A growing number of extreme “short-haul” loads, along with weaker freight demand overall, contributed to a $6.1 million net loss on 2.3% lower revenue of $100.3 million for TL carrier USA Truck in the third quarter this year, compared to a net loss of $4.3 million on $102.6 million in revenues for the same period in 2011.
“We determined that the percentage of our business comprised of very short haul loads under 300 miles was too high, which was negatively impacting equipment utilization and the ability of drivers to earn adequate compensation,”noted Cliff Beckham, USA’s president & CEO, in the carrier’s third quarter earnings statement.
“We also re-evaluated customer profitability on a lane-by-lane basis [and] as a result we accelerated the exit and replacement of specific lanes and loads that failed to meet our new criteria,” he pointed out. “The timing was not optimal given the weak freight environment, but we believed the overall benefits to our drivers, customers, and future financial results justified the timeline.”

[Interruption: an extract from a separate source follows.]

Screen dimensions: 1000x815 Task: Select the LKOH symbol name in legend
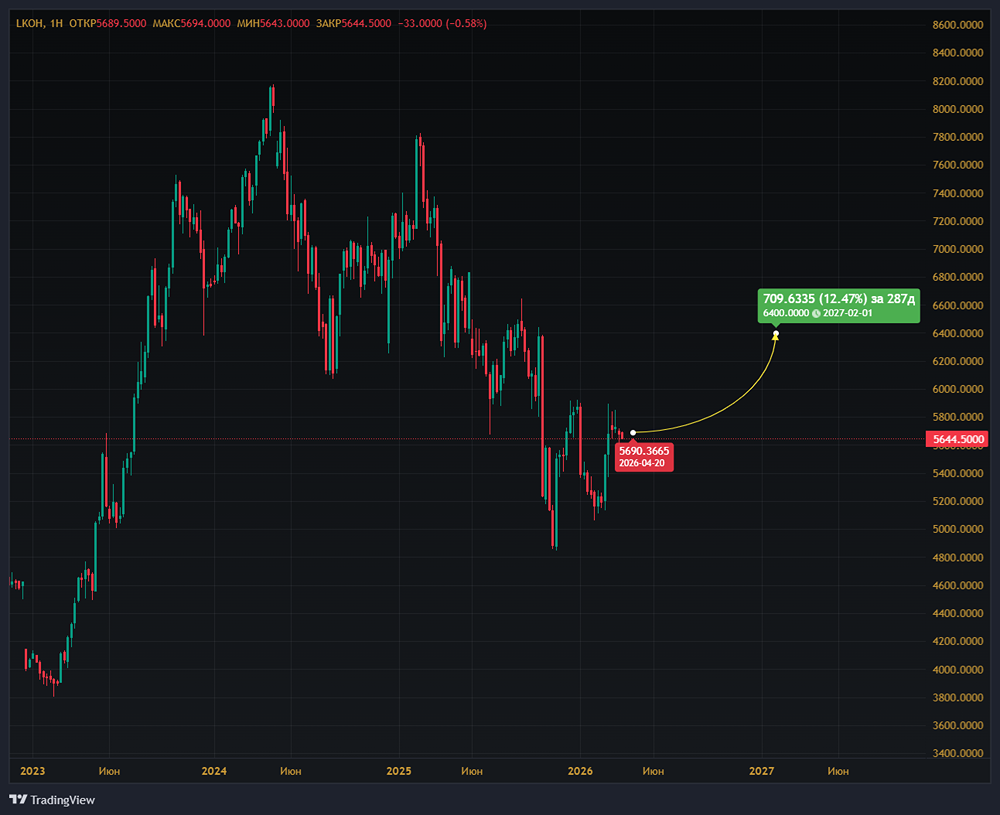point(27,23)
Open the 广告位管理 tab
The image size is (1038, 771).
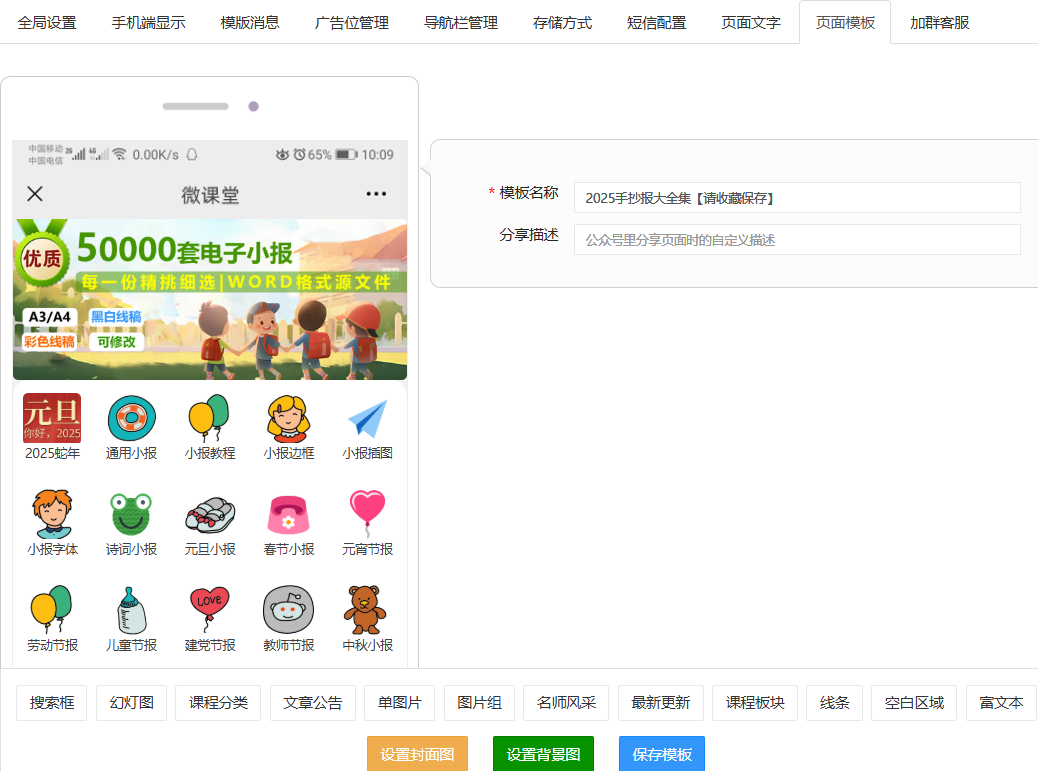pyautogui.click(x=352, y=22)
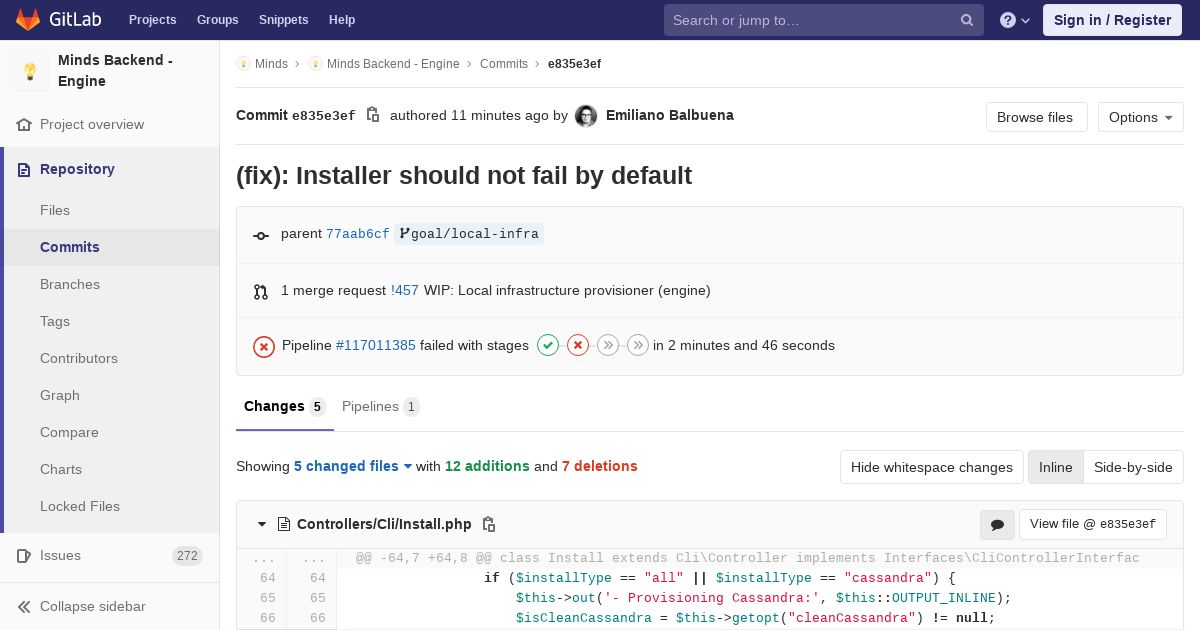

USA also took an 11 cent per share charge against earnings to cover increases in accrued reserves for workers’ compensation and health claims incurred in prior periods, along with a 3 cent per share charge to write off of deferred debt issuance costs associated with the replacement of its credit lines in the third quarter.
Those charges aside, Beckham noted that freight demand remained relatively weak overall for a third quarter and that USA did not experience the level of increase in freight volumes during the quarter that we normally expect.
“We attribute this to slower growth in the U.S. economy, a slight contraction in manufacturing activity, and one fewer business day than in the third quarter of 2011,” he said. “In addition to tepid demand, fuel prices increased for much of the quarter negatively impacting our results both sequentially and year-over-year.”
Beckham added that shippers remain concerned about adequate truckload capacity over the medium to longer term; however, in the short-term environment, shippers proved less supportive of rate increases than in recent quarters. “In response to the more difficult environment, we maintained our fleet at 160 fewer trucks compared with the third quarter of 2011,” he noted.